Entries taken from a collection
====

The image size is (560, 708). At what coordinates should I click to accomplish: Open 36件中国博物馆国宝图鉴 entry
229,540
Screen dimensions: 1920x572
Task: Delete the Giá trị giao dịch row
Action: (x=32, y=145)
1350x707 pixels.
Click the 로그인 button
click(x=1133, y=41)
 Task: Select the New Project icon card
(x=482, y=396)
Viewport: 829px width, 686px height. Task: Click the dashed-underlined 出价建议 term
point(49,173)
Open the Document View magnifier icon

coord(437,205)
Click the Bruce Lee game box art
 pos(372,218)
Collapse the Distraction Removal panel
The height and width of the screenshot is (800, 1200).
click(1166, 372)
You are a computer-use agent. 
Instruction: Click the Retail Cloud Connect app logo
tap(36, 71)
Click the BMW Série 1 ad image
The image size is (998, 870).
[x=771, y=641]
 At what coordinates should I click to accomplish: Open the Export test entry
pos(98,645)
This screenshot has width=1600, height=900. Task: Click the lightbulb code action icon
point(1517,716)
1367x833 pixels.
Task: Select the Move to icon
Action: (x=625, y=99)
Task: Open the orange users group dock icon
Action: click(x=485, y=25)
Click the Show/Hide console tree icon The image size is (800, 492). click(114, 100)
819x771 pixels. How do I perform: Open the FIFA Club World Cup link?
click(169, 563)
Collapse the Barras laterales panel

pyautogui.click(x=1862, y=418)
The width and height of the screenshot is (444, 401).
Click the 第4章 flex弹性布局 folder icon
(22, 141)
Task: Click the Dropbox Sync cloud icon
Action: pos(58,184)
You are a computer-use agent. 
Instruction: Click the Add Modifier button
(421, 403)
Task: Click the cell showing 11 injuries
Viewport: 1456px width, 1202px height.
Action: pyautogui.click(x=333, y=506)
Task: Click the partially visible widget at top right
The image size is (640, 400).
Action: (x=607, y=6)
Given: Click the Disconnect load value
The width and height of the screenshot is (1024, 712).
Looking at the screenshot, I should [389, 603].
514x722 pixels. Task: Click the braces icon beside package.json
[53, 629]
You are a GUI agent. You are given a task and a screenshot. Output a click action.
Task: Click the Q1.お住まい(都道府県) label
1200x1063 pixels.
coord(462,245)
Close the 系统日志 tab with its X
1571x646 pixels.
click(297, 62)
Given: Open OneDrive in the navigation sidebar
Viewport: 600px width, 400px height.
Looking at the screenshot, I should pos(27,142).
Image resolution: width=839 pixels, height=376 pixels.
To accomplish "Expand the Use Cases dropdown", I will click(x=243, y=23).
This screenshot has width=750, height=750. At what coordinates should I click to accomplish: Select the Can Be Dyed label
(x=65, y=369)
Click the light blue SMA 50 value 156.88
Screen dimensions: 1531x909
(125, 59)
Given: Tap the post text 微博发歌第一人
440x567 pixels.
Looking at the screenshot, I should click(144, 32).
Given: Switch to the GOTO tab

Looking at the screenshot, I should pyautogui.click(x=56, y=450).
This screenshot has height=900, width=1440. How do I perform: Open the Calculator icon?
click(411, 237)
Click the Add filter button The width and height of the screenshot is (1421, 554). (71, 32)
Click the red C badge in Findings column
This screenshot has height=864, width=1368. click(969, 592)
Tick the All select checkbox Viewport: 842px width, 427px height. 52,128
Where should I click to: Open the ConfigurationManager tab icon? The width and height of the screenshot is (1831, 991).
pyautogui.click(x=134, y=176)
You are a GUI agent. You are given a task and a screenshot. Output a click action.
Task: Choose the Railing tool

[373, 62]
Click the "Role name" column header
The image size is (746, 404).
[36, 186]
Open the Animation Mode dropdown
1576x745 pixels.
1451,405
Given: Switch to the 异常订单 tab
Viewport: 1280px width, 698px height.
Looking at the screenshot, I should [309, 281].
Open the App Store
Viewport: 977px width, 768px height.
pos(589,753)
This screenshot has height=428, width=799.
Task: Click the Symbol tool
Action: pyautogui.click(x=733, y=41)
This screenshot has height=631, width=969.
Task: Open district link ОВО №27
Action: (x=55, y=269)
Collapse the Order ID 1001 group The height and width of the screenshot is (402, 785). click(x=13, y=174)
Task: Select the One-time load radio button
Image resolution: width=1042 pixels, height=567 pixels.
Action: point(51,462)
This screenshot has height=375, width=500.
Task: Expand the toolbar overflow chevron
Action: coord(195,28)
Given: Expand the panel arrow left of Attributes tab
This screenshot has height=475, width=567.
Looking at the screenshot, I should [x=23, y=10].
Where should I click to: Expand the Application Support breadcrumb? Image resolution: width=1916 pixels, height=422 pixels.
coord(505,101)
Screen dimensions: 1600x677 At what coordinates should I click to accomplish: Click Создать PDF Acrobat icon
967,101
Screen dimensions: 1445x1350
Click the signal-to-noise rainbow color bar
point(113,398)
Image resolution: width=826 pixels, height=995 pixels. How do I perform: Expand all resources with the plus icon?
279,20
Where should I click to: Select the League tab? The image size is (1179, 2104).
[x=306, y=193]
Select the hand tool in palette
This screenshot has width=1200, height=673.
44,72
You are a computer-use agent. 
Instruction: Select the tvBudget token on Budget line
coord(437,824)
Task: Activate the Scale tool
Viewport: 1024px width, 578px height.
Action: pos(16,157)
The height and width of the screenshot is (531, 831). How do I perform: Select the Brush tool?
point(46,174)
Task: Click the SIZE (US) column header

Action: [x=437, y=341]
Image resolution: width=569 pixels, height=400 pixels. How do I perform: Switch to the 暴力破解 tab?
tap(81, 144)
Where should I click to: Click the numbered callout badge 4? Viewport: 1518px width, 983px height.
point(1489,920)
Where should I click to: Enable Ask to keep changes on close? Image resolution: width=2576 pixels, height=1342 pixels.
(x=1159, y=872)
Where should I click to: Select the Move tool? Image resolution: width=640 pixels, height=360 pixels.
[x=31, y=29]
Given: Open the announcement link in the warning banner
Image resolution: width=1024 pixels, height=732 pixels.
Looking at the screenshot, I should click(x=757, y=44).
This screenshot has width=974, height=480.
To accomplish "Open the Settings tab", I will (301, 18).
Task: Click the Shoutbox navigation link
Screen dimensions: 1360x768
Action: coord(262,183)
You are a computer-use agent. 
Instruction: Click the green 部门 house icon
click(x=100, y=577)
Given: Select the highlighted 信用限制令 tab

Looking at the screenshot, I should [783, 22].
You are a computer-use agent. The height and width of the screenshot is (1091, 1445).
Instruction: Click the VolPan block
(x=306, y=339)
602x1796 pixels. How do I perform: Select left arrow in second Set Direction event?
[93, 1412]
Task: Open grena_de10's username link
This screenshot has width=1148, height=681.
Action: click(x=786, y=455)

====

- _What you will do_: An exact copy of every line above is what this asks for.

- _Task solution_:
The image size is (560, 708). At what coordinates should I click to accomplish: Open 36件中国博物馆国宝图鉴 entry
229,540
Screen dimensions: 1920x572
Task: Delete the Giá trị giao dịch row
Action: (x=32, y=145)
1350x707 pixels.
Click the 로그인 button
click(x=1133, y=41)
 Task: Select the New Project icon card
(x=482, y=396)
Viewport: 829px width, 686px height. Task: Click the dashed-underlined 出价建议 term
point(49,173)
Open the Document View magnifier icon

coord(437,205)
Click the Bruce Lee game box art
 pos(372,218)
Collapse the Distraction Removal panel
The height and width of the screenshot is (800, 1200).
click(1166, 372)
You are a computer-use agent. 
Instruction: Click the Retail Cloud Connect app logo
tap(36, 71)
Click the BMW Série 1 ad image
The image size is (998, 870).
[x=771, y=641]
 At what coordinates should I click to accomplish: Open the Export test entry
pos(98,645)
This screenshot has width=1600, height=900. Task: Click the lightbulb code action icon
point(1517,716)
1367x833 pixels.
Task: Select the Move to icon
Action: (x=625, y=99)
Task: Open the orange users group dock icon
Action: click(x=485, y=25)
Click the Show/Hide console tree icon The image size is (800, 492). click(114, 100)
819x771 pixels. How do I perform: Open the FIFA Club World Cup link?
click(169, 563)
Collapse the Barras laterales panel

pyautogui.click(x=1862, y=418)
The width and height of the screenshot is (444, 401).
Click the 第4章 flex弹性布局 folder icon
(22, 141)
Task: Click the Dropbox Sync cloud icon
Action: pos(58,184)
You are a computer-use agent. 
Instruction: Click the Add Modifier button
(421, 403)
Task: Click the cell showing 11 injuries
Viewport: 1456px width, 1202px height.
Action: pyautogui.click(x=333, y=506)
Task: Click the partially visible widget at top right
The image size is (640, 400).
Action: (x=607, y=6)
Given: Click the Disconnect load value
The width and height of the screenshot is (1024, 712).
Looking at the screenshot, I should [389, 603].
514x722 pixels. Task: Click the braces icon beside package.json
[53, 629]
You are a GUI agent. You are given a task and a screenshot. Output a click action.
Task: Click the Q1.お住まい(都道府県) label
1200x1063 pixels.
coord(462,245)
Close the 系统日志 tab with its X
1571x646 pixels.
click(297, 62)
Given: Open OneDrive in the navigation sidebar
Viewport: 600px width, 400px height.
Looking at the screenshot, I should pos(27,142).
Image resolution: width=839 pixels, height=376 pixels.
To accomplish "Expand the Use Cases dropdown", I will click(x=243, y=23).
This screenshot has width=750, height=750. At what coordinates should I click to accomplish: Select the Can Be Dyed label
(x=65, y=369)
Click the light blue SMA 50 value 156.88
Screen dimensions: 1531x909
(125, 59)
Given: Tap the post text 微博发歌第一人
440x567 pixels.
Looking at the screenshot, I should click(144, 32).
Given: Switch to the GOTO tab

Looking at the screenshot, I should pyautogui.click(x=56, y=450).
This screenshot has height=900, width=1440. How do I perform: Open the Calculator icon?
click(411, 237)
Click the Add filter button The width and height of the screenshot is (1421, 554). (71, 32)
Click the red C badge in Findings column
This screenshot has height=864, width=1368. click(969, 592)
Tick the All select checkbox Viewport: 842px width, 427px height. 52,128
Where should I click to: Open the ConfigurationManager tab icon? The width and height of the screenshot is (1831, 991).
pyautogui.click(x=134, y=176)
You are a GUI agent. You are given a task and a screenshot. Output a click action.
Task: Choose the Railing tool

[373, 62]
Click the "Role name" column header
The image size is (746, 404).
[36, 186]
Open the Animation Mode dropdown
1576x745 pixels.
1451,405
Given: Switch to the 异常订单 tab
Viewport: 1280px width, 698px height.
Looking at the screenshot, I should [309, 281].
Open the App Store
Viewport: 977px width, 768px height.
pos(589,753)
This screenshot has height=428, width=799.
Task: Click the Symbol tool
Action: pyautogui.click(x=733, y=41)
This screenshot has height=631, width=969.
Task: Open district link ОВО №27
Action: (x=55, y=269)
Collapse the Order ID 1001 group The height and width of the screenshot is (402, 785). click(x=13, y=174)
Task: Select the One-time load radio button
Image resolution: width=1042 pixels, height=567 pixels.
Action: point(51,462)
This screenshot has height=375, width=500.
Task: Expand the toolbar overflow chevron
Action: coord(195,28)
Given: Expand the panel arrow left of Attributes tab
This screenshot has height=475, width=567.
Looking at the screenshot, I should [x=23, y=10].
Where should I click to: Expand the Application Support breadcrumb? Image resolution: width=1916 pixels, height=422 pixels.
coord(505,101)
Screen dimensions: 1600x677 At what coordinates should I click to accomplish: Click Создать PDF Acrobat icon
967,101
Screen dimensions: 1445x1350
Click the signal-to-noise rainbow color bar
point(113,398)
Image resolution: width=826 pixels, height=995 pixels. How do I perform: Expand all resources with the plus icon?
279,20
Where should I click to: Select the League tab? The image size is (1179, 2104).
[x=306, y=193]
Select the hand tool in palette
This screenshot has width=1200, height=673.
44,72
You are a computer-use agent. 
Instruction: Select the tvBudget token on Budget line
coord(437,824)
Task: Activate the Scale tool
Viewport: 1024px width, 578px height.
Action: pos(16,157)
The height and width of the screenshot is (531, 831). How do I perform: Select the Brush tool?
point(46,174)
Task: Click the SIZE (US) column header

Action: [x=437, y=341]
Image resolution: width=569 pixels, height=400 pixels. How do I perform: Switch to the 暴力破解 tab?
tap(81, 144)
Where should I click to: Click the numbered callout badge 4? Viewport: 1518px width, 983px height.
point(1489,920)
Where should I click to: Enable Ask to keep changes on close? Image resolution: width=2576 pixels, height=1342 pixels.
(x=1159, y=872)
Where should I click to: Select the Move tool? Image resolution: width=640 pixels, height=360 pixels.
[x=31, y=29]
Given: Open the announcement link in the warning banner
Image resolution: width=1024 pixels, height=732 pixels.
Looking at the screenshot, I should click(x=757, y=44).
This screenshot has width=974, height=480.
To accomplish "Open the Settings tab", I will (301, 18).
Task: Click the Shoutbox navigation link
Screen dimensions: 1360x768
Action: coord(262,183)
You are a computer-use agent. 
Instruction: Click the green 部门 house icon
click(x=100, y=577)
Given: Select the highlighted 信用限制令 tab

Looking at the screenshot, I should [783, 22].
You are a computer-use agent. The height and width of the screenshot is (1091, 1445).
Instruction: Click the VolPan block
(x=306, y=339)
602x1796 pixels. How do I perform: Select left arrow in second Set Direction event?
[93, 1412]
Task: Open grena_de10's username link
This screenshot has width=1148, height=681.
Action: click(x=786, y=455)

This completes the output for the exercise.